Output every line from the one containing "Image resolution: width=1345" down to the one containing "View the shorts", both included, as a Markdown table with the columns Line No. and Content. Skip any blank lines, and leave the pictures out.

Material provided:
· · · · ·
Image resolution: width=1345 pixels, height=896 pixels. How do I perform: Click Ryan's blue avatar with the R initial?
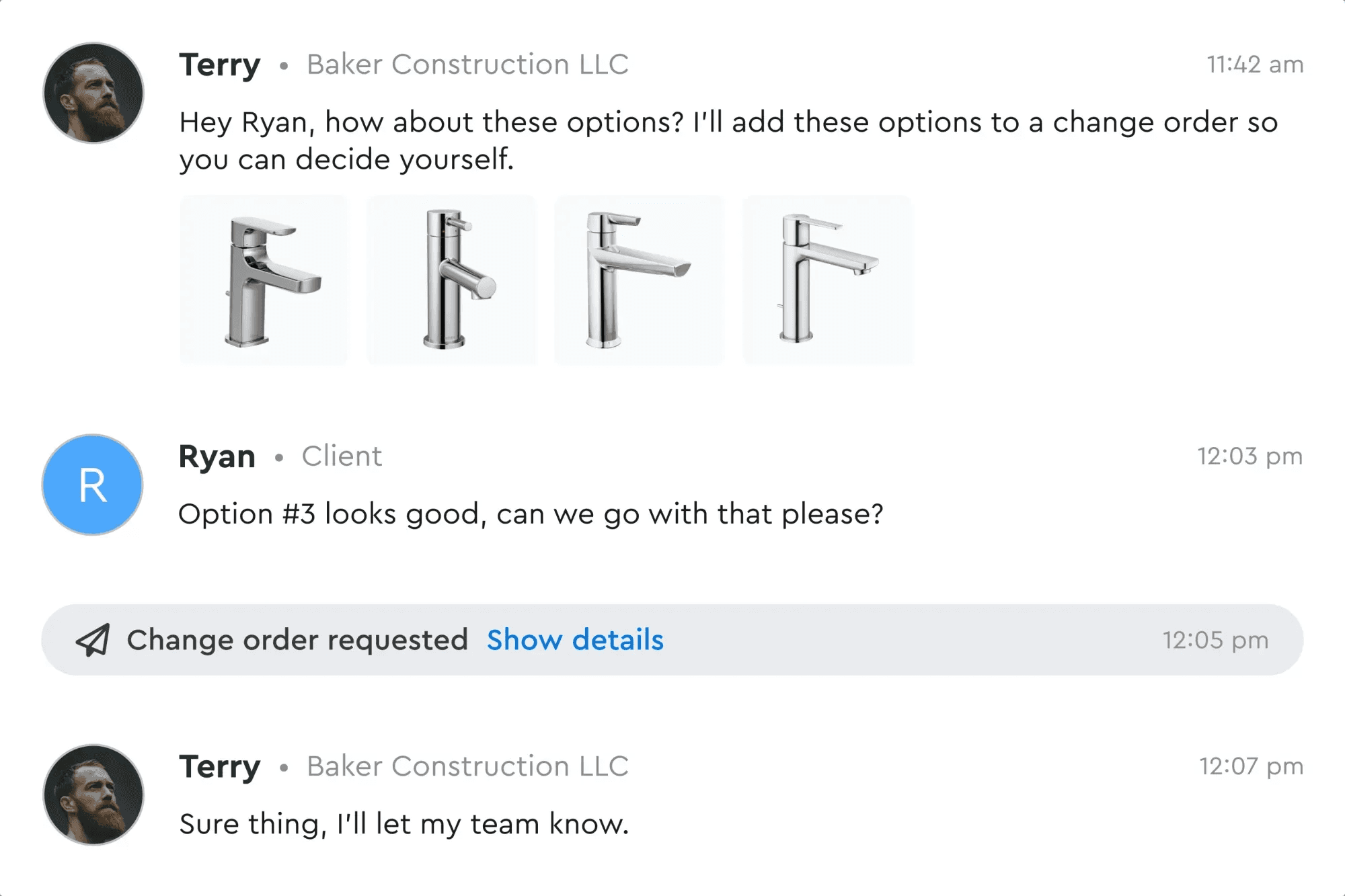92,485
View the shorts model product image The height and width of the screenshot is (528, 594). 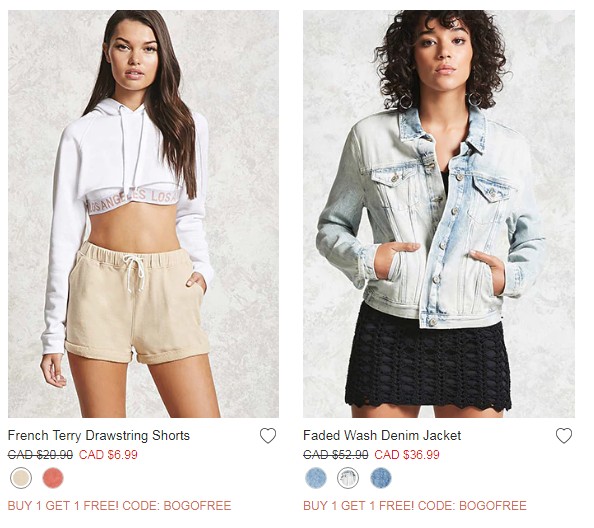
· · · · ·
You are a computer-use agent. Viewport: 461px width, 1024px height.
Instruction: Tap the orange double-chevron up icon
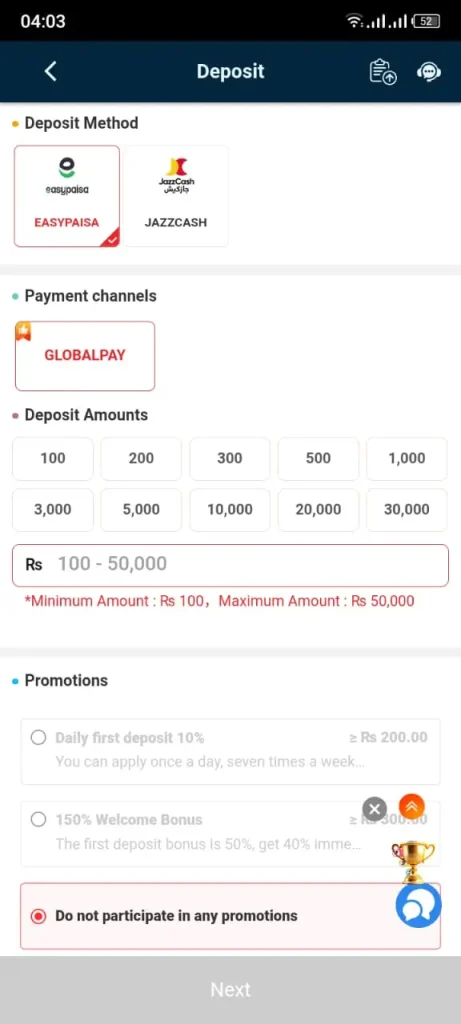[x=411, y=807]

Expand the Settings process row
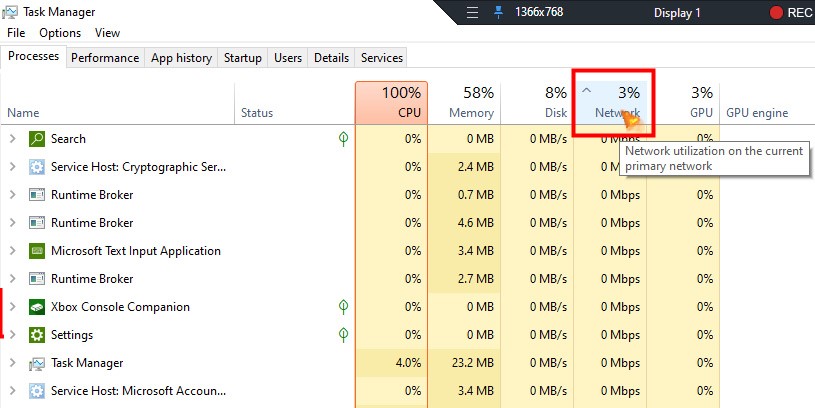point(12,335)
· · · · ·
Answer for this exercise:
| Line No. | Content |
|---|---|
| 1 | Image resolution: width=1345 pixels, height=896 pixels. How do I perform: Click Ryan's blue avatar with the R initial? |
| 2 | 92,485 |
| 3 | View the shorts model product image The height and width of the screenshot is (528, 594).  |